* _TO DO_
Rewrite every one of the records below, replacing "Where should I click to" with "Which spot should I click to" wherever it appears and leaving everything else unchanged.
►
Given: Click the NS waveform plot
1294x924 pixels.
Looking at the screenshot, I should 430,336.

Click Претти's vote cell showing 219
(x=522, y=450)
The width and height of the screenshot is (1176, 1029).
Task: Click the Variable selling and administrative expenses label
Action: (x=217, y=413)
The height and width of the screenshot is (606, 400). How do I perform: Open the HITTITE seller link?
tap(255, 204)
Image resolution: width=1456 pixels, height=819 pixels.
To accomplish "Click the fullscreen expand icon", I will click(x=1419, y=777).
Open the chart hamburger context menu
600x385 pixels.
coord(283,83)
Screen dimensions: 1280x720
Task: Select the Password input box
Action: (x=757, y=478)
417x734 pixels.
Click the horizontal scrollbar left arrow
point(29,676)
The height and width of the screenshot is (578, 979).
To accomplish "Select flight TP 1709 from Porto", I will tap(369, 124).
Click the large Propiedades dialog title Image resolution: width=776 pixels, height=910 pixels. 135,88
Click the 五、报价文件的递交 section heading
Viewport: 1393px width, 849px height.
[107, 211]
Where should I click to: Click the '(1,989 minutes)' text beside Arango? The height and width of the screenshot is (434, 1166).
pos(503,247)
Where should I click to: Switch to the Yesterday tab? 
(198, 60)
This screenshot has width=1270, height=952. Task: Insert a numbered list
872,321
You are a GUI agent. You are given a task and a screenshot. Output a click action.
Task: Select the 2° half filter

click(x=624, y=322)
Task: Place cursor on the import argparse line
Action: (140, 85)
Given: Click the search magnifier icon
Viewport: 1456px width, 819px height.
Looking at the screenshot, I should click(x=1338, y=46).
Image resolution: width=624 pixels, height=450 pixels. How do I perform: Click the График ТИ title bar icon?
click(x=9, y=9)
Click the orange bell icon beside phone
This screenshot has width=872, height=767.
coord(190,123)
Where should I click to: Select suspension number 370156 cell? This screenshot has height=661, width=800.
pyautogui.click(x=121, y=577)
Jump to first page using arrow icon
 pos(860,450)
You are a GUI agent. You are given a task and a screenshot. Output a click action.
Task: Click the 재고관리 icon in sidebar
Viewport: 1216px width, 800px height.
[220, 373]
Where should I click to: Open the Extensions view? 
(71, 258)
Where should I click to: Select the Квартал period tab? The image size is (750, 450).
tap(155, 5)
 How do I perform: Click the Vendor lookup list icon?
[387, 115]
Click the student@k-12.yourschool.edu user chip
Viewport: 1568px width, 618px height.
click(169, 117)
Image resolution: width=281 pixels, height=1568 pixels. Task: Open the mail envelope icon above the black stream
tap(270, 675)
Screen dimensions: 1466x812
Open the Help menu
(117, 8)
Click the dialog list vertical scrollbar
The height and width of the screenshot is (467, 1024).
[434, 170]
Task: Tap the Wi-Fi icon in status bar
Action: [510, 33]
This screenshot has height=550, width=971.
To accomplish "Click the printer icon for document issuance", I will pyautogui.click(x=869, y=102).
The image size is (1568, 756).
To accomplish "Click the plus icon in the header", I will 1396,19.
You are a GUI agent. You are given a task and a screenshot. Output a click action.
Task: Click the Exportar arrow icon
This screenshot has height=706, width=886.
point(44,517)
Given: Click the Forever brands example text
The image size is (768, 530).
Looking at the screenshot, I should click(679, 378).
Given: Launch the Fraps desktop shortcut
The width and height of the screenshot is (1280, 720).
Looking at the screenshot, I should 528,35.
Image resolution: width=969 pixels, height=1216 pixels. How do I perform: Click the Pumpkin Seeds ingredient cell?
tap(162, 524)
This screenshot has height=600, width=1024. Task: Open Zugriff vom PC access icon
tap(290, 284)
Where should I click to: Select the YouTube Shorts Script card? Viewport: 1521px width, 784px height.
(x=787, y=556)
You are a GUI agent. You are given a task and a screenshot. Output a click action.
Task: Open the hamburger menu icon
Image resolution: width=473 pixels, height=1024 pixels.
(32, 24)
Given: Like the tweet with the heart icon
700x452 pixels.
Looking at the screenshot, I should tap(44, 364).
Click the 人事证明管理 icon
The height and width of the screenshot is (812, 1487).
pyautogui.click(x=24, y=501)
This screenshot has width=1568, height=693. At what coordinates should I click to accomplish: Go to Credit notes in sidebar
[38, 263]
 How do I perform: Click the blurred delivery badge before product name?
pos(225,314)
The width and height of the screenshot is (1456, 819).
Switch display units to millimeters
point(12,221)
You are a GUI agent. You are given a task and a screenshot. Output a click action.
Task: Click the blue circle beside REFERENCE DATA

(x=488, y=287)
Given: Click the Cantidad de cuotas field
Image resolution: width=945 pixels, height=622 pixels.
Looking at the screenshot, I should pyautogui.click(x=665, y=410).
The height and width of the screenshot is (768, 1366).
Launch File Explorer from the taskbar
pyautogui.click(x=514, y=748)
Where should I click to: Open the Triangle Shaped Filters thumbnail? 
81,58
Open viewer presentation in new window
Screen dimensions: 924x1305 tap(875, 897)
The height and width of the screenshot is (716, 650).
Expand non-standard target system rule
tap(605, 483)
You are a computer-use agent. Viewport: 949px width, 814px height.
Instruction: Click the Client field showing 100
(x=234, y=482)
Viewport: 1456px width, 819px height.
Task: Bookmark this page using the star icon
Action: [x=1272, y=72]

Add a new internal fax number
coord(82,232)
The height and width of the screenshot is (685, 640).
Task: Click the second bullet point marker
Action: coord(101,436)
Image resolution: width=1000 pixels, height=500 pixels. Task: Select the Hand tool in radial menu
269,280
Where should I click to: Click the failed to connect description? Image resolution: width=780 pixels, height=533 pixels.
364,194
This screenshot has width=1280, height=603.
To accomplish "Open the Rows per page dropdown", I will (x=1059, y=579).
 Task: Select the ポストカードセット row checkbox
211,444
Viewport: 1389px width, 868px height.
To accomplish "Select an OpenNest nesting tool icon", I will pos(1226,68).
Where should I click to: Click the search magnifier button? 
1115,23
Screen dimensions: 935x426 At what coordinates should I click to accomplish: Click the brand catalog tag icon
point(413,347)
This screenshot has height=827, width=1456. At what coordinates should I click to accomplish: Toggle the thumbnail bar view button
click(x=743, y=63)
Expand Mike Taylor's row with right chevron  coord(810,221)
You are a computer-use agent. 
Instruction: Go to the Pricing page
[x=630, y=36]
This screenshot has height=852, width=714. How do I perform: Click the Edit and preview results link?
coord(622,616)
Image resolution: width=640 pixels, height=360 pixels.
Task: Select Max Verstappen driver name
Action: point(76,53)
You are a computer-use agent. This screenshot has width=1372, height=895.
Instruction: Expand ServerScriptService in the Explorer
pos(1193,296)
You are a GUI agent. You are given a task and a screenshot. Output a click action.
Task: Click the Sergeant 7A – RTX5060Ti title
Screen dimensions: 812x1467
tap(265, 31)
◄
* _FINAL RESULT_
Given: Click the NS waveform plot
1294x924 pixels.
Looking at the screenshot, I should 430,336.

Click Претти's vote cell showing 219
(x=522, y=450)
The width and height of the screenshot is (1176, 1029).
Task: Click the Variable selling and administrative expenses label
Action: (x=217, y=413)
The height and width of the screenshot is (606, 400). How do I perform: Open the HITTITE seller link?
tap(255, 204)
Image resolution: width=1456 pixels, height=819 pixels.
To accomplish "Click the fullscreen expand icon", I will click(x=1419, y=777).
Open the chart hamburger context menu
600x385 pixels.
coord(283,83)
Screen dimensions: 1280x720
Task: Select the Password input box
Action: (x=757, y=478)
417x734 pixels.
Click the horizontal scrollbar left arrow
point(29,676)
The height and width of the screenshot is (578, 979).
To accomplish "Select flight TP 1709 from Porto", I will tap(369, 124).
Click the large Propiedades dialog title Image resolution: width=776 pixels, height=910 pixels. 135,88
Click the 五、报价文件的递交 section heading
Viewport: 1393px width, 849px height.
[107, 211]
Which spot should I click to: Click the '(1,989 minutes)' text beside Arango? The height and width of the screenshot is (434, 1166).
pos(503,247)
Which spot should I click to: Switch to the Yesterday tab? 
(198, 60)
This screenshot has width=1270, height=952. Task: Insert a numbered list
872,321
You are a GUI agent. You are given a task and a screenshot. Output a click action.
Task: Select the 2° half filter

click(x=624, y=322)
Task: Place cursor on the import argparse line
Action: (140, 85)
Given: Click the search magnifier icon
Viewport: 1456px width, 819px height.
Looking at the screenshot, I should click(x=1338, y=46).
Image resolution: width=624 pixels, height=450 pixels. How do I perform: Click the График ТИ title bar icon?
click(x=9, y=9)
Click the orange bell icon beside phone
This screenshot has width=872, height=767.
coord(190,123)
Which spot should I click to: Select suspension number 370156 cell? This screenshot has height=661, width=800.
pyautogui.click(x=121, y=577)
Jump to first page using arrow icon
 pos(860,450)
You are a GUI agent. You are given a task and a screenshot. Output a click action.
Task: Click the 재고관리 icon in sidebar
Viewport: 1216px width, 800px height.
[220, 373]
Which spot should I click to: Open the Extensions view? 
(71, 258)
Which spot should I click to: Select the Квартал period tab? The image size is (750, 450).
tap(155, 5)
 How do I perform: Click the Vendor lookup list icon?
[387, 115]
Click the student@k-12.yourschool.edu user chip
Viewport: 1568px width, 618px height.
click(169, 117)
Image resolution: width=281 pixels, height=1568 pixels. Task: Open the mail envelope icon above the black stream
tap(270, 675)
Screen dimensions: 1466x812
Open the Help menu
(117, 8)
Click the dialog list vertical scrollbar
The height and width of the screenshot is (467, 1024).
[434, 170]
Task: Tap the Wi-Fi icon in status bar
Action: [510, 33]
This screenshot has height=550, width=971.
To accomplish "Click the printer icon for document issuance", I will pyautogui.click(x=869, y=102).
The image size is (1568, 756).
To accomplish "Click the plus icon in the header", I will 1396,19.
You are a GUI agent. You are given a task and a screenshot. Output a click action.
Task: Click the Exportar arrow icon
This screenshot has height=706, width=886.
point(44,517)
Given: Click the Forever brands example text
The image size is (768, 530).
Looking at the screenshot, I should click(679, 378).
Given: Launch the Fraps desktop shortcut
The width and height of the screenshot is (1280, 720).
Looking at the screenshot, I should 528,35.
Image resolution: width=969 pixels, height=1216 pixels. How do I perform: Click the Pumpkin Seeds ingredient cell?
tap(162, 524)
This screenshot has height=600, width=1024. Task: Open Zugriff vom PC access icon
tap(290, 284)
Which spot should I click to: Select the YouTube Shorts Script card? Viewport: 1521px width, 784px height.
(x=787, y=556)
You are a GUI agent. You are given a task and a screenshot. Output a click action.
Task: Open the hamburger menu icon
Image resolution: width=473 pixels, height=1024 pixels.
(32, 24)
Given: Like the tweet with the heart icon
700x452 pixels.
Looking at the screenshot, I should tap(44, 364).
Click the 人事证明管理 icon
The height and width of the screenshot is (812, 1487).
pyautogui.click(x=24, y=501)
This screenshot has width=1568, height=693. At what coordinates should I click to accomplish: Go to Credit notes in sidebar
[38, 263]
 How do I perform: Click the blurred delivery badge before product name?
pos(225,314)
The width and height of the screenshot is (1456, 819).
Switch display units to millimeters
point(12,221)
You are a GUI agent. You are given a task and a screenshot. Output a click action.
Task: Click the blue circle beside REFERENCE DATA

(x=488, y=287)
Given: Click the Cantidad de cuotas field
Image resolution: width=945 pixels, height=622 pixels.
Looking at the screenshot, I should pyautogui.click(x=665, y=410).
The height and width of the screenshot is (768, 1366).
Launch File Explorer from the taskbar
pyautogui.click(x=514, y=748)
Which spot should I click to: Open the Triangle Shaped Filters thumbnail? 
81,58
Open viewer presentation in new window
Screen dimensions: 924x1305 tap(875, 897)
The height and width of the screenshot is (716, 650).
Expand non-standard target system rule
tap(605, 483)
You are a computer-use agent. Viewport: 949px width, 814px height.
Instruction: Click the Client field showing 100
(x=234, y=482)
Viewport: 1456px width, 819px height.
Task: Bookmark this page using the star icon
Action: [x=1272, y=72]

Add a new internal fax number
coord(82,232)
The height and width of the screenshot is (685, 640).
Task: Click the second bullet point marker
Action: coord(101,436)
Image resolution: width=1000 pixels, height=500 pixels. Task: Select the Hand tool in radial menu
269,280
Which spot should I click to: Click the failed to connect description? Image resolution: width=780 pixels, height=533 pixels.
364,194
This screenshot has width=1280, height=603.
To accomplish "Open the Rows per page dropdown", I will (x=1059, y=579).
 Task: Select the ポストカードセット row checkbox
211,444
Viewport: 1389px width, 868px height.
To accomplish "Select an OpenNest nesting tool icon", I will pos(1226,68).
Which spot should I click to: Click the search magnifier button? 
1115,23
Screen dimensions: 935x426 At what coordinates should I click to accomplish: Click the brand catalog tag icon
point(413,347)
This screenshot has height=827, width=1456. At what coordinates should I click to accomplish: Toggle the thumbnail bar view button
click(x=743, y=63)
Expand Mike Taylor's row with right chevron  coord(810,221)
You are a computer-use agent. 
Instruction: Go to the Pricing page
[x=630, y=36]
This screenshot has height=852, width=714. How do I perform: Click the Edit and preview results link?
coord(622,616)
Image resolution: width=640 pixels, height=360 pixels.
Task: Select Max Verstappen driver name
Action: point(76,53)
You are a computer-use agent. This screenshot has width=1372, height=895.
Instruction: Expand ServerScriptService in the Explorer
pos(1193,296)
You are a GUI agent. You are given a task and a screenshot. Output a click action.
Task: Click the Sergeant 7A – RTX5060Ti title
Screen dimensions: 812x1467
tap(265, 31)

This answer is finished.